**Required actions:**
- 1) From the passage on molecular genetic approaches to treating diseases, output the part that opens with the words containing "Novel molecular genetic-based" and closes with "against infectious agents.", copied word for word.
- 2) In the passage on molecular genetic approaches to treating diseases, what determines which of the two broad groups a novel molecular genetic-based therapeutic approach falls into?
- 3) Resume the passage on molecular genetic approaches to treating diseases, picking up after its final sentence.

**Given passage:**
[Start of Attachment]
Let us make an in-depth study of the molecular genetic based approaches for the treatment of diseases.
Principles of Molecular Genetic-Based Approaches to the Treatment of Diseases:
Once a human disease gene has been characterized, molecular genetic tools can be used to dissect gene function and explore the biological processes involved in the normal and pathogenic states. The resulting information can be used to design novel therapies using conventional drug-based approaches.
In addition, molecular genetic technologies have recently provided a variety of novel therapeutic approaches that depend on the ability to clone individual types of gene, transfer them into recipient cells and express them; the ability to re-design proteins; and the ability to inhibit specifically the expression of a predetermined (characterized) gene in vivo.
Novel molecular genetic-based therapeutic approaches can be categorized into two broad groups, depending on whether the therapeutic agent is a gene product/vaccine or genetic material.
Recombinant pharmaceuticals and vaccines can be provided by genetic engineering. Possible approaches include:
Expression cloning of normal gene products – Cloning of (usually) human genes and expression in suitable expression systems to make large amounts of a medically valuable gene product;
Genetically engineered antibodies – antibody genes can be manipulated to form novel antibodies, including partially or fully humanized antibodies, for use as therapeutic agents;
Genetically engineered vaccines – novel cancer vaccines and vaccines against infectious agents.
[End of Attachment]
**Given entries:**
[Start of Attachment]
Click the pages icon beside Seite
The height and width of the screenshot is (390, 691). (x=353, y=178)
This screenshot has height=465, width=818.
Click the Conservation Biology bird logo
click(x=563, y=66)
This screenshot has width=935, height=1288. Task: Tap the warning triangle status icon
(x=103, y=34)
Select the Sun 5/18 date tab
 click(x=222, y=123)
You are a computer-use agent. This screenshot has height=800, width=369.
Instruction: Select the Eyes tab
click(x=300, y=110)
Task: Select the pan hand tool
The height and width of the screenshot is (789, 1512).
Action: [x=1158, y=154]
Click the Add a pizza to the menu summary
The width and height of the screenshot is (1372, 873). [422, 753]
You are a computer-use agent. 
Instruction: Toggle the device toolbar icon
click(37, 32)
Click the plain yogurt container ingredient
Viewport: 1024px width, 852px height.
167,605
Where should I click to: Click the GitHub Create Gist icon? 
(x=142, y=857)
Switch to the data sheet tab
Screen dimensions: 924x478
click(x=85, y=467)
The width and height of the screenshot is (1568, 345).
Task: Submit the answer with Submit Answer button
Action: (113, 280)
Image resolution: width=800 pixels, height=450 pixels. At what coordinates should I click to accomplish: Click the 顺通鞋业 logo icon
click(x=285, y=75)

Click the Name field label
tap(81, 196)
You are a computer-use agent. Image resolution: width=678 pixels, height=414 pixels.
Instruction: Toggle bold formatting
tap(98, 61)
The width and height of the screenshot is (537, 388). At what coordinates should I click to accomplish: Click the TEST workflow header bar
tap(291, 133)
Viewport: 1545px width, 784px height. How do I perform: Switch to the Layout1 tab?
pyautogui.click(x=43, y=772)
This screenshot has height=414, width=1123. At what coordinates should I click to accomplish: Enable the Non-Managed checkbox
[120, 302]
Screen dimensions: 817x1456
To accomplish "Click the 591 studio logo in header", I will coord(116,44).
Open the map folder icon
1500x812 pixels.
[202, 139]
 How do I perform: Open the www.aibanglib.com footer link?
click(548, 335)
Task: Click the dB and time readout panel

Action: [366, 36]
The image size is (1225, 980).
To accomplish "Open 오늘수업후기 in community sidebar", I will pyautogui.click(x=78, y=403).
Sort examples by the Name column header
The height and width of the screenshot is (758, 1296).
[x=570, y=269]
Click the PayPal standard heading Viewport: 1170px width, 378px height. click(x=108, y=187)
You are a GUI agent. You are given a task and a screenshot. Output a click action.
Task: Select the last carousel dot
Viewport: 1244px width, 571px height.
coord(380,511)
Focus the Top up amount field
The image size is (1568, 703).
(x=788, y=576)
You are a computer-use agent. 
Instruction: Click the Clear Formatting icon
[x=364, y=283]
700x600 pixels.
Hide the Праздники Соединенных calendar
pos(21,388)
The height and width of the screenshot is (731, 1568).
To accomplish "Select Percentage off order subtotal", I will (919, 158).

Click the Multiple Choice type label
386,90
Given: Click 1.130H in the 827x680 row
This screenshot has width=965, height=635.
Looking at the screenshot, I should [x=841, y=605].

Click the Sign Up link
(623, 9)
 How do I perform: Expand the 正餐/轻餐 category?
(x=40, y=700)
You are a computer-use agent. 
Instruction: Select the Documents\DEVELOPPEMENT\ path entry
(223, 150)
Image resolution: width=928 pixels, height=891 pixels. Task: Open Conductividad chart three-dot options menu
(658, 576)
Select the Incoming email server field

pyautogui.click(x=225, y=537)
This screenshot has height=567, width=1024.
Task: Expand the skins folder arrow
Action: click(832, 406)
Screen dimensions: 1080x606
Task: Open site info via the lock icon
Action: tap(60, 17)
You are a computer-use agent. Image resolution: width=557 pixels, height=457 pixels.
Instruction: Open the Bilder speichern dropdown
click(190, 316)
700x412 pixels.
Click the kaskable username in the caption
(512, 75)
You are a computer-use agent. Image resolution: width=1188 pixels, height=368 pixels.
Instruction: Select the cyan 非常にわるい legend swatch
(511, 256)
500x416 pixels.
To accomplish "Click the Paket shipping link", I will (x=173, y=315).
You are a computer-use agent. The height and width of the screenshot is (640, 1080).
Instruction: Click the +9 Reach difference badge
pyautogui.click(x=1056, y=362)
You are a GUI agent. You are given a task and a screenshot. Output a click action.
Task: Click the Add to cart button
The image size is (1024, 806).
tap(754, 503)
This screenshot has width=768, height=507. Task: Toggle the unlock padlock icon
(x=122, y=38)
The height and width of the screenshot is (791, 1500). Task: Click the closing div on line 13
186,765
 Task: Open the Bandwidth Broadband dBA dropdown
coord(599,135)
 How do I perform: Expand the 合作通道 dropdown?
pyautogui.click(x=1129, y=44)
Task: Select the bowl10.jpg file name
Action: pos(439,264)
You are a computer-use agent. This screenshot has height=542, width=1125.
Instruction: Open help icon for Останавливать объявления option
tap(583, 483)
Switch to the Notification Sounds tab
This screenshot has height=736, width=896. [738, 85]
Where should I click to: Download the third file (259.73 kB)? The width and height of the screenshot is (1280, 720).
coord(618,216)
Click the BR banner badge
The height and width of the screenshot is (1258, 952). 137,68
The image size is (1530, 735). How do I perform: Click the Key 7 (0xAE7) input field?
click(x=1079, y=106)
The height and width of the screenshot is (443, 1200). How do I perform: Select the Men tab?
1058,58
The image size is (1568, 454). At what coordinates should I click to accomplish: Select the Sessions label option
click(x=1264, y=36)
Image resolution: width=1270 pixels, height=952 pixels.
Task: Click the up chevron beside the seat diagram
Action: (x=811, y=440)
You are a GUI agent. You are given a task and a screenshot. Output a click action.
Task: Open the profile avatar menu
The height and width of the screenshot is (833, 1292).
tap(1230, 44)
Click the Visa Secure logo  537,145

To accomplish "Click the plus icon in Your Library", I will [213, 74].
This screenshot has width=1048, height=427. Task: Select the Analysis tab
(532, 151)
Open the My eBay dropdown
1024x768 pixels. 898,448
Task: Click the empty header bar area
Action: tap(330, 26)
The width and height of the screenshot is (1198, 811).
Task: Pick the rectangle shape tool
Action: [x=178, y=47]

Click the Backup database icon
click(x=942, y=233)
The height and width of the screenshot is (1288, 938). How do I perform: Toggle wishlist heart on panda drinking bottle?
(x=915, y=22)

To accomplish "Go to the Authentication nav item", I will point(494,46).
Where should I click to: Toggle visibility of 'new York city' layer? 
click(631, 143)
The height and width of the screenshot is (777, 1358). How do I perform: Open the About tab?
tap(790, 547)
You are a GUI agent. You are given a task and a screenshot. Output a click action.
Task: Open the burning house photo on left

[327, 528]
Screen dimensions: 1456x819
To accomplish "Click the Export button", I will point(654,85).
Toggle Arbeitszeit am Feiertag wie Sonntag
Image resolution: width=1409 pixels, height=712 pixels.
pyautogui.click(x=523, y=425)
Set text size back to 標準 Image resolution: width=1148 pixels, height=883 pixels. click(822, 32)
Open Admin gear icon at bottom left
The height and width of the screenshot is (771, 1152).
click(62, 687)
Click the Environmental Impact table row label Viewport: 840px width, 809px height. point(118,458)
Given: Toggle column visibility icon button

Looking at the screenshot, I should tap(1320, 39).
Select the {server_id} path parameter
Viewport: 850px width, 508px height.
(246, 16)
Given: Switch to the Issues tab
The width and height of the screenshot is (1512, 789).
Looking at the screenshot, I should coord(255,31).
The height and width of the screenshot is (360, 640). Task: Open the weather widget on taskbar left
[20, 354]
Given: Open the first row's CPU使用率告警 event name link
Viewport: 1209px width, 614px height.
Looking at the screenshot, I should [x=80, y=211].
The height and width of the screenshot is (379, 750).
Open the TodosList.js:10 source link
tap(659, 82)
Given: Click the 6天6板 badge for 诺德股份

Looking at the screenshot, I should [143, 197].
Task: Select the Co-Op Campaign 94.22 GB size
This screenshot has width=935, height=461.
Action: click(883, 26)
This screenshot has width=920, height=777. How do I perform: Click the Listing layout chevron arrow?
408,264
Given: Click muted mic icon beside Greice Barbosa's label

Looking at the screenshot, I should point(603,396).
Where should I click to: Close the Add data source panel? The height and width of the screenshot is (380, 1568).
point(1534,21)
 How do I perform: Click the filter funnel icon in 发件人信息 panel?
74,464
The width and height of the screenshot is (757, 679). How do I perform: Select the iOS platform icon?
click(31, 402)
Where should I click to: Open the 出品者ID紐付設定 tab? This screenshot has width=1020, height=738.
[End of Attachment]
**Answers provided:**
- 1)
Novel molecular genetic-based therapeutic approaches can be categorized into two broad groups, depending on whether the therapeutic agent is a gene product/vaccine or genetic material.
Recombinant pharmaceuticals and vaccines can be provided by genetic engineering. Possible approaches include:
Expression cloning of normal gene products – Cloning of (usually) human genes and expression in suitable expression systems to make large amounts of a medically valuable gene product;
Genetically engineered antibodies – antibody genes can be manipulated to form novel antibodies, including partially or fully humanized antibodies, for use as therapeutic agents;
Genetically engineered vaccines – novel cancer vaccines and vaccines against infectious agents.

- 2) Whether the therapeutic agent is a gene product/vaccine or genetic material.

- 3)
Gene Therapy:
Gene therapy is the genetic modification of the cells of a patient in order to combat disease. This very broad definition includes many different possible approaches, and can involve transfer of cloned human genes, double-stranded human gene segments, genes from other genomes, oligonucleotides and various artificial genes, such as antisense genes.
Such gene transfer can result in genetic modification of the cells of the patient. In most cases’; the gene therapy is designed to lead to genetic modification of disease cells, but some approaches are deliberately; designed to target non disease cells, notably immune system cells, and constitute a form of vaccination.
Cloned Human Genes can be Used as a Source of Medically Important Products:
Once a human gene has been cloned, large amounts of the purified product can be obtained by using a suitable system for expression cloning. This often involves expressing the desired gene in bacterial cells, which have the advantage that they can be cultured easily in large volumes, and large amounts of product can be obtained.
Even if long-standing alternative treatments are available, the gene cloning—expression approach may be preferred because it minimizes safety risks. For example, diabetes sufferers traditionally have been treated with insulin prepared from cows or pigs. Because of species differences in the amino acid sequence of the product, however, animal products are potentially immunogenic and may produce unwanted side-effects in highly immunoreactive individuals.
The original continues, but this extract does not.